The power of adapted technology to improve health in entire populations
"Could teenagers and their iPods make a community healthier? Youth from the Karuk Tribe and a professor from the Betty Irene Moore School of Nursing at UC Davis teamed up to find out. What they discovered could benefit populations across the globe.
Katherine Kim, an assistant professor at the School of Nursing, recently concluded a three-year project that partnered with the Karuk youth in Northern California. Situated in the Klamath Basin in Humboldt and Siskiyou counties, the remote area presents an ecologically diverse ecosystem, yet the community’s access to nutritional foods is severely limited compared to other regions of the country. Through a multistate and multi-institutional project funded through a $5 million U.S. Department of Agriculture (USDA) Food Security Grant, researchers aim to achieve a sustainable food system in the Klamath Basin that results in healthy communities and ecosystems among the Native American tribes who live there.

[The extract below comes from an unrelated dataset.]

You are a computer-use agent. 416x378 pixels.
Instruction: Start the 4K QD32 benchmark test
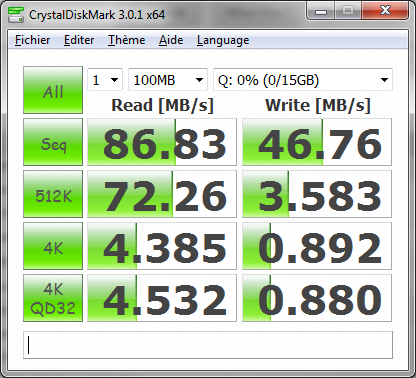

'Special populations, such as Native Americans, underserved or rural residents, don’t have access to health care delivered by people who understand their environment, culture or language. Technology has the power to bridge that divide where sometimes humans cannot,' Kim explained. 'We can quickly adapt mobile technologies and social networking applications to fit very specialized needs and meet user perspectives in order to solve problems.'
Kim, who earned her doctoral degree from the School of Nursing in 2014, led a team that trained Karuk youth to serve as researchers within their own community. Together, they developed a survey and learned how to use mobile tools to interview community members. Kim and her team gave youth the tools. The young people then chose in which direction to take the research."